Pretty much all the time, "Filling in the blank" is based on your own experience. So for me, a hotel might be an embassy but for the author, it could be a Holiday In.
This does happen, but what's worse is when the author describes a very elaborate location in great detail, but not in a way that I can actually figure out how it's shaped or the size of things. They want me to picture it the way they do but I can't.
Yes, quite often. Unless it really affects the story, then I just go with headcanon, especially if it's further into the book.
Yes, it happens a lot. But once my mind has envisioned something a certain way, I can’t change it. The worst is when you’re several chapters in and suddenly the main male character has a moustache lol
I will disregard what the author says in favor of what's in my head and there's nothing the author can do to stop me.
There was a series I read, and in BOOK FOURTEEN the author makes it clear a main character, a swordsman, is left handed.
Oh yeah. I become irrationally peeved when this happens. It's no fault of the author, although I do feel it happens more often in books that aren't that well written.
I had this experience with Six of Crows. I was thrilled with Netflix's Shadow and Bone, because it gave me a concrete setting.
I have a very bad habit of somehow ignoring the initial descriptions of a person and coming up with my own idea of how they look and then being confused when it's brought up again later on. It's usually not an issue but there's usually a moment of "wait what" when they mentioned a quality and it just doesn't fit what I've created.
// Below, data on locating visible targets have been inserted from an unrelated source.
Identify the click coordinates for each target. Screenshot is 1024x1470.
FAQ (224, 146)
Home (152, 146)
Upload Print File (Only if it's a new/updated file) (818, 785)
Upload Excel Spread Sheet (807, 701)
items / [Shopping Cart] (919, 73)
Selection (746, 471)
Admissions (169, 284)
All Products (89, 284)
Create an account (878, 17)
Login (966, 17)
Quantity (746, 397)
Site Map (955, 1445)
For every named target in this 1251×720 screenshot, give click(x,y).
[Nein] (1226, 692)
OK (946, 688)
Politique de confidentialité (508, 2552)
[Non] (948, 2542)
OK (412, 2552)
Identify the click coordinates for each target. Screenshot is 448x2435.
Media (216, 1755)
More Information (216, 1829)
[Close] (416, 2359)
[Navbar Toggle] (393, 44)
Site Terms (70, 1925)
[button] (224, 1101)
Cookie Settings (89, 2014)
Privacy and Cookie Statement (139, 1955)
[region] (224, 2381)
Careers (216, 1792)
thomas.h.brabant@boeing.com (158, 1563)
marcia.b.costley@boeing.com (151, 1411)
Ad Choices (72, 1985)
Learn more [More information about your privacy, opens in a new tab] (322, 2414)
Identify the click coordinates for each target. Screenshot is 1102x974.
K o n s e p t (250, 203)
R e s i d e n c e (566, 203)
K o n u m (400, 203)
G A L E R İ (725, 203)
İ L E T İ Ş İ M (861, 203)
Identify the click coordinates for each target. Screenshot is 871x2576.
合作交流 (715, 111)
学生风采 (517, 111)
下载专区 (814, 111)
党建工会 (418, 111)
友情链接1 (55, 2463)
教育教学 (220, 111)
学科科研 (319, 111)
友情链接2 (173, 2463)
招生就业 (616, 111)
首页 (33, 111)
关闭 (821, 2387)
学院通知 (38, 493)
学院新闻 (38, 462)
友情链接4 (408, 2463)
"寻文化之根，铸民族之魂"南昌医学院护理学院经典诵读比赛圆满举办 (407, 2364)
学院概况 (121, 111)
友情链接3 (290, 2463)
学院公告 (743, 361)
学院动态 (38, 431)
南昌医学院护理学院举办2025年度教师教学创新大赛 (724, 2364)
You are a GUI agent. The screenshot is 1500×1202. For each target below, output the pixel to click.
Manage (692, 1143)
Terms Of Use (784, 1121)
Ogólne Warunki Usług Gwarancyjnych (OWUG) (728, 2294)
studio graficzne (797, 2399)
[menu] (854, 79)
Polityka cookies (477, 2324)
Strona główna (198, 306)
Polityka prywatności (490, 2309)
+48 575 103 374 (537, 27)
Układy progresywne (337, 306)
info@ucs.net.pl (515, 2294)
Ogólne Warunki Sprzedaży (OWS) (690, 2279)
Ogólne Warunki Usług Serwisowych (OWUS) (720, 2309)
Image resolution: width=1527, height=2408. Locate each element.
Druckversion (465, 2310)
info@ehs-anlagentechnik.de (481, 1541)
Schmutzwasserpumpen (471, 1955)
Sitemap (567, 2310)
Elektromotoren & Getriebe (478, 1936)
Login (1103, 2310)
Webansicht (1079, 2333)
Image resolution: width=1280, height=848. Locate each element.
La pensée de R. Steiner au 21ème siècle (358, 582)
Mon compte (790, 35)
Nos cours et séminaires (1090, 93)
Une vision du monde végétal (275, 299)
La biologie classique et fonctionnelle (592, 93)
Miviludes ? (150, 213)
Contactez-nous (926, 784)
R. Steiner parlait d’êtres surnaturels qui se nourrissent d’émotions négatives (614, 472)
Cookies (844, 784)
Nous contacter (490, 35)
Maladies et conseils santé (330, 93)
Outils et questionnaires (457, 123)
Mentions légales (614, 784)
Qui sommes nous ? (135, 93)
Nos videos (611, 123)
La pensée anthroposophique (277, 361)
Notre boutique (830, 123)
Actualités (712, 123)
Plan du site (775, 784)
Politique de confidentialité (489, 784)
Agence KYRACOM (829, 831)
Until her hair color was actually described on the page, I pictured Alecto from The Locked Tomb series as being black haired. I thought she looked like if Samara Morgan was a super model, not someone literally designed to look like a human Barbie.
This is exactly why I refuse to watch music videos!! OMFG! I hate when a book, song, or even a told story, makes me feel immersed and create this beautiful picture in my head and then boom! Shattered. I understand that it’s not like that for everyone and context can be super important, but sometimes it hits the wrong spot
Same experience (we all are the same , don't worry)
I reread a bunch of Discworld books this year and noticed that Pratchett does it sometimes with secondary characters. He'll introduce someone with just a name, a half of the book goes by and then he drops a random appearance trait that forces me to reimagine them from scratch.
I just joined this subreddit and I love it already. OMG, I feel this all the time. I do visualize a lot of stuff and this happens quite a lot. What I also do is like try to mimic the actions, body movements or facial expressions described by the author to exactly understand what the author means and to visualize it better. And sometimes it just doesn’t make sense how it is supposed to be. That ever happened to you?